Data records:
*-*-*
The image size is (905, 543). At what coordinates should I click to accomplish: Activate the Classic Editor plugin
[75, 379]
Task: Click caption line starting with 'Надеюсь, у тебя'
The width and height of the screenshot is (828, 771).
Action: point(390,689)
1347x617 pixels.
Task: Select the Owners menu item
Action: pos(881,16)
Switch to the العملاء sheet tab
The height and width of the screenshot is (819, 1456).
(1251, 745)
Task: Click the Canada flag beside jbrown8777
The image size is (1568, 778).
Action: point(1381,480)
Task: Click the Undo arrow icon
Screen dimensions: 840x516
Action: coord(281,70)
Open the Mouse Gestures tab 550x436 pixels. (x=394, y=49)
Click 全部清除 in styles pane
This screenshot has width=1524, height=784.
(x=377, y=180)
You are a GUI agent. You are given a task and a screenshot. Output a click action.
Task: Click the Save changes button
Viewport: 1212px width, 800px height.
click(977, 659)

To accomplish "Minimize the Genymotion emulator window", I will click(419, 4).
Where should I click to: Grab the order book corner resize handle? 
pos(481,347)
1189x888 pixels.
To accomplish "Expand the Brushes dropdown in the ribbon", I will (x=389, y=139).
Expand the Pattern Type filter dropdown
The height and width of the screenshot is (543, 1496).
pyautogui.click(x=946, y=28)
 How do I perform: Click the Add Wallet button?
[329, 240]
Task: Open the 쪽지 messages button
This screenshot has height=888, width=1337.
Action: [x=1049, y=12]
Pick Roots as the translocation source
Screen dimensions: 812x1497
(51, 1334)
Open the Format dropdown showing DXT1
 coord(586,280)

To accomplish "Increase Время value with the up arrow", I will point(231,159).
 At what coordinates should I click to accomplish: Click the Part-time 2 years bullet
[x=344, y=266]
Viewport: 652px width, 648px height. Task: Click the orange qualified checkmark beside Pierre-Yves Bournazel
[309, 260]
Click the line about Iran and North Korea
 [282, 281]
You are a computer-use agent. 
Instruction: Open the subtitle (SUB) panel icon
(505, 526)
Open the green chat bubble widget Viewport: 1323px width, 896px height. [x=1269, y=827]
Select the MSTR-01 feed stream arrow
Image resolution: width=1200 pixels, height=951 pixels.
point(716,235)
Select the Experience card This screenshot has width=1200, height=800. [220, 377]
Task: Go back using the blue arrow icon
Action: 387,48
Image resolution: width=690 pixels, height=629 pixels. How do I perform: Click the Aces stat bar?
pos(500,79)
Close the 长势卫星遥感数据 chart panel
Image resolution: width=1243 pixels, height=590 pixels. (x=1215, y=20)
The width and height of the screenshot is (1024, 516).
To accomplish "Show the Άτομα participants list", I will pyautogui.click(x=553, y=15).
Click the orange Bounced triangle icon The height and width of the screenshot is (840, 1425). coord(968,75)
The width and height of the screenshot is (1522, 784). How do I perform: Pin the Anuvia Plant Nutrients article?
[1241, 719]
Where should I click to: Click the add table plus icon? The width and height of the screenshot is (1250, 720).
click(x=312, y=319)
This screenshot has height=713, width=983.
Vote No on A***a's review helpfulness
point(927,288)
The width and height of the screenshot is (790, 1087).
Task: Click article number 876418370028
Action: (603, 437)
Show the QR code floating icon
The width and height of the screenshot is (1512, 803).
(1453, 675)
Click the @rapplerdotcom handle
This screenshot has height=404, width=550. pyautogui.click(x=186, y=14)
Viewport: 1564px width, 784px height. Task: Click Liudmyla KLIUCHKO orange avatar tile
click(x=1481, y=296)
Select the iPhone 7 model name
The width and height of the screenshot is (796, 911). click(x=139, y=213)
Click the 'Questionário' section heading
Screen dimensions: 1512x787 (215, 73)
*-*-*
▶ [EXERCISE INSTRUCTIONS]
List every line in the items above that contains the string "what". Case matters.

▶ [IN RESPONSE]
The image size is (905, 543). At what coordinates should I click to accomplish: Activate the Classic Editor plugin
 At what coordinates should I click to accomplish: Click the Part-time 2 years bullet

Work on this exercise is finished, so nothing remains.